### What is needed
Every record must be copied exactly. Leave nothing out.

-=-=-

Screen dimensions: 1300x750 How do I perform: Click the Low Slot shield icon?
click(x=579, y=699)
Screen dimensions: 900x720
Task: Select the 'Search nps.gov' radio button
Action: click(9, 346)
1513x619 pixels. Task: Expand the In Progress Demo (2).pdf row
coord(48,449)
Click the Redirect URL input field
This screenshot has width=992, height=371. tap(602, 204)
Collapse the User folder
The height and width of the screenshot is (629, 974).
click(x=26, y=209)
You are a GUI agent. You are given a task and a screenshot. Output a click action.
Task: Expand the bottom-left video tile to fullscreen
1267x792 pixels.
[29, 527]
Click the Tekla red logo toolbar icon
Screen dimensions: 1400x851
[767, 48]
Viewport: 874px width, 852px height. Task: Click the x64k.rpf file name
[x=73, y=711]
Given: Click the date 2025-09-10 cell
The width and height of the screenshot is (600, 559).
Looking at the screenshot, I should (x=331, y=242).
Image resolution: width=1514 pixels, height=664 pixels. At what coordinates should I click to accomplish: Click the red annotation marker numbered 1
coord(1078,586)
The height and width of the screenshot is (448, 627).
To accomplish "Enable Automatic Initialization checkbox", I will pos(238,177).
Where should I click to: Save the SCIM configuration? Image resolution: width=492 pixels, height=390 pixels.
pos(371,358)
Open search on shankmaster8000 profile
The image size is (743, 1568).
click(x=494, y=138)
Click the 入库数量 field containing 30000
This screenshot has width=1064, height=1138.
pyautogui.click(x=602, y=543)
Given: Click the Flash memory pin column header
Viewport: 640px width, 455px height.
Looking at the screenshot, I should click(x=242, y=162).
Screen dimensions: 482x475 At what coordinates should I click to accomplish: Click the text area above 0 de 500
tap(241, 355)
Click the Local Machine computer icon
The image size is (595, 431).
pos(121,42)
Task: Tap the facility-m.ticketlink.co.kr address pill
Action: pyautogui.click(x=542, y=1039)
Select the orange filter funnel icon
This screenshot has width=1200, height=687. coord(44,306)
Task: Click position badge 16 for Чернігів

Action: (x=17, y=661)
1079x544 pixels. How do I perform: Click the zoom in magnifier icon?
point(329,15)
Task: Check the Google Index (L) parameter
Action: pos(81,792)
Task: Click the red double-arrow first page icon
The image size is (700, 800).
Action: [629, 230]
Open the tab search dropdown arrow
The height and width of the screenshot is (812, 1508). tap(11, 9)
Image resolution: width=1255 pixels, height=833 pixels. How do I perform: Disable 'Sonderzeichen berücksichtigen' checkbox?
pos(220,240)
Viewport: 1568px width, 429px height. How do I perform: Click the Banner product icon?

-=-=-

### Problem solution
Screen dimensions: 1300x750 How do I perform: Click the Low Slot shield icon?
click(x=579, y=699)
Screen dimensions: 900x720
Task: Select the 'Search nps.gov' radio button
Action: click(9, 346)
1513x619 pixels. Task: Expand the In Progress Demo (2).pdf row
coord(48,449)
Click the Redirect URL input field
This screenshot has width=992, height=371. tap(602, 204)
Collapse the User folder
The height and width of the screenshot is (629, 974).
click(x=26, y=209)
You are a GUI agent. You are given a task and a screenshot. Output a click action.
Task: Expand the bottom-left video tile to fullscreen
1267x792 pixels.
[29, 527]
Click the Tekla red logo toolbar icon
Screen dimensions: 1400x851
[767, 48]
Viewport: 874px width, 852px height. Task: Click the x64k.rpf file name
[x=73, y=711]
Given: Click the date 2025-09-10 cell
The width and height of the screenshot is (600, 559).
Looking at the screenshot, I should (x=331, y=242).
Image resolution: width=1514 pixels, height=664 pixels. At what coordinates should I click to accomplish: Click the red annotation marker numbered 1
coord(1078,586)
The height and width of the screenshot is (448, 627).
To accomplish "Enable Automatic Initialization checkbox", I will pos(238,177).
Where should I click to: Save the SCIM configuration? Image resolution: width=492 pixels, height=390 pixels.
pos(371,358)
Open search on shankmaster8000 profile
The image size is (743, 1568).
click(x=494, y=138)
Click the 入库数量 field containing 30000
This screenshot has width=1064, height=1138.
pyautogui.click(x=602, y=543)
Given: Click the Flash memory pin column header
Viewport: 640px width, 455px height.
Looking at the screenshot, I should click(x=242, y=162).
Screen dimensions: 482x475 At what coordinates should I click to accomplish: Click the text area above 0 de 500
tap(241, 355)
Click the Local Machine computer icon
The image size is (595, 431).
pos(121,42)
Task: Tap the facility-m.ticketlink.co.kr address pill
Action: pyautogui.click(x=542, y=1039)
Select the orange filter funnel icon
This screenshot has width=1200, height=687. coord(44,306)
Task: Click position badge 16 for Чернігів

Action: (x=17, y=661)
1079x544 pixels. How do I perform: Click the zoom in magnifier icon?
point(329,15)
Task: Check the Google Index (L) parameter
Action: pos(81,792)
Task: Click the red double-arrow first page icon
The image size is (700, 800).
Action: [629, 230]
Open the tab search dropdown arrow
The height and width of the screenshot is (812, 1508). tap(11, 9)
Image resolution: width=1255 pixels, height=833 pixels. How do I perform: Disable 'Sonderzeichen berücksichtigen' checkbox?
pos(220,240)
Viewport: 1568px width, 429px height. How do I perform: Click the Banner product icon?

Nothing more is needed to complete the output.